I gave a copy to Thomas (who's already told me it's a bit thinky - he hasn't got to the shooting and the swearing yet) and to some friends who were visiting for lunch over the weekend. The others will get salted around to various science-fiction fans in the city's bookshops and to a couple of journalists. I'll keep one or two copies for myself, because although proof copies are imperfect by nature, they're also very rare. A couple of dozen, as opposed to the tens of thousands of finished copies which will soon hit the bookstores.

Today, however, another package arrived. Much smaller. All the way from London. My English publishers, who have the rights to release the title in Australia and New Zealand, had emailed a couple of the finished hardbacks. Having already handed out a couple of copies of the proof edition, I didn't tear the packet open with trembling hands. In fact I put it on the kitchen bench, made a cup of tea, and went back to my work, forgetting about it for an hour or so. When I came up for lunch a bit later, I was surprised to see the parcel sitting there. My books, I thought. I should have a look at them.

Holy shit. I knew as soon I lifted them out of the bubble wrap that they were very, very different. They are beautiful. Hardback books often are of course, they have to be to justify the price. But the artwork, the finish, the fine details such as the light blue ribbon to mark your place, they all suggested an objet d’art rather than some gross commercial unit that would soon be making its way into the back of a goods truck for delivery into the retail channel.

In many ways they are the same object that arrived last week; the same pages, the same cover, the same contents. And yet holding them in my hands I am still taken, many hours later, by the way in which the aesthetics of the final artefact make it something quite different from all previous iterations. That, I suppose, is the magic of publishing.

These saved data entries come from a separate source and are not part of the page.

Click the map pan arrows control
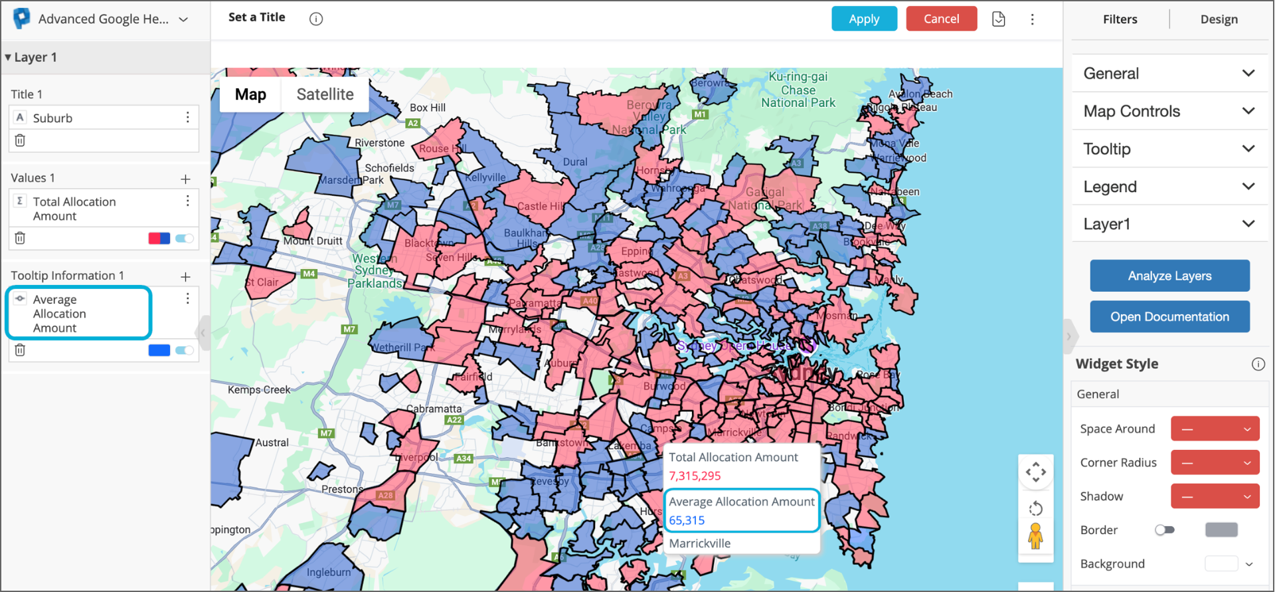Screen dimensions: 1275x592 (x=1035, y=472)
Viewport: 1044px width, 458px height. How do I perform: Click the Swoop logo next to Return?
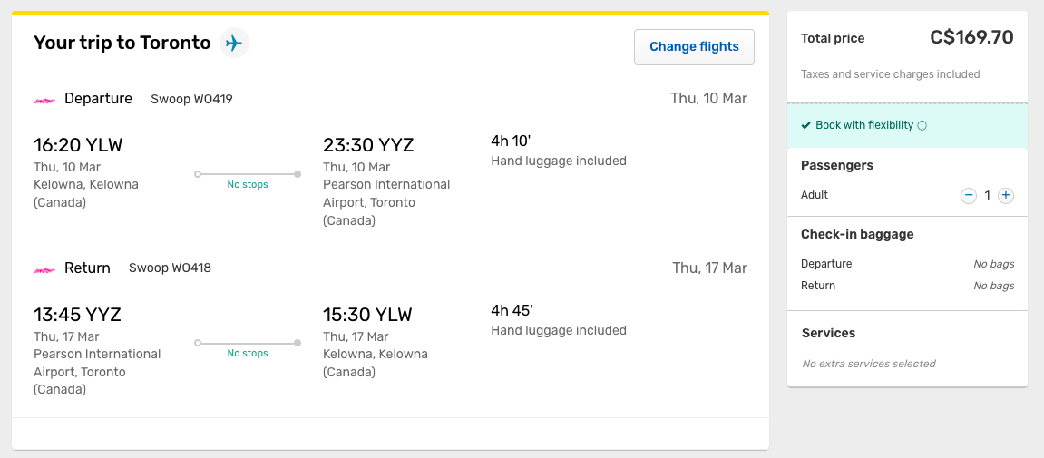pos(44,269)
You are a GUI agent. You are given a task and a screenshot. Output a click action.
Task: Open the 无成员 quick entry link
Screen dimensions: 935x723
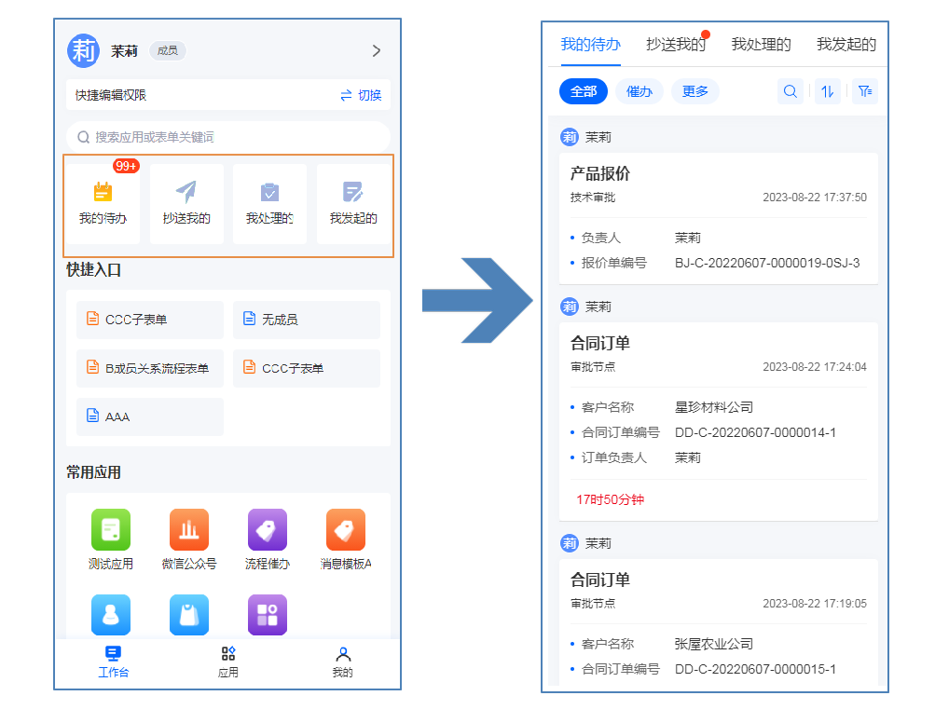coord(306,320)
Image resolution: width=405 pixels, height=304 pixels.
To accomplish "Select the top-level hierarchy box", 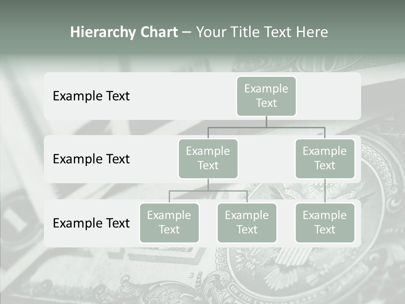I will tap(266, 96).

20 Responses to ‘Beautiful objects’

Barnesm has opinions thus...

Posted July 23
I trust Thomas will still give a 5 star review on Amazon after all as the bard would put it "“If she must teem, Create her child of spleen, that it may live And be a thwart disnatur'd torment to her! Let it stamp wrinkles in her brow of youth, With cadent tears fret channels in her cheeks, Turn all her mother's pains and benefits To laughter and contempt, that she may feel How sharper than a serpent's tooth it is To have a thankless child!”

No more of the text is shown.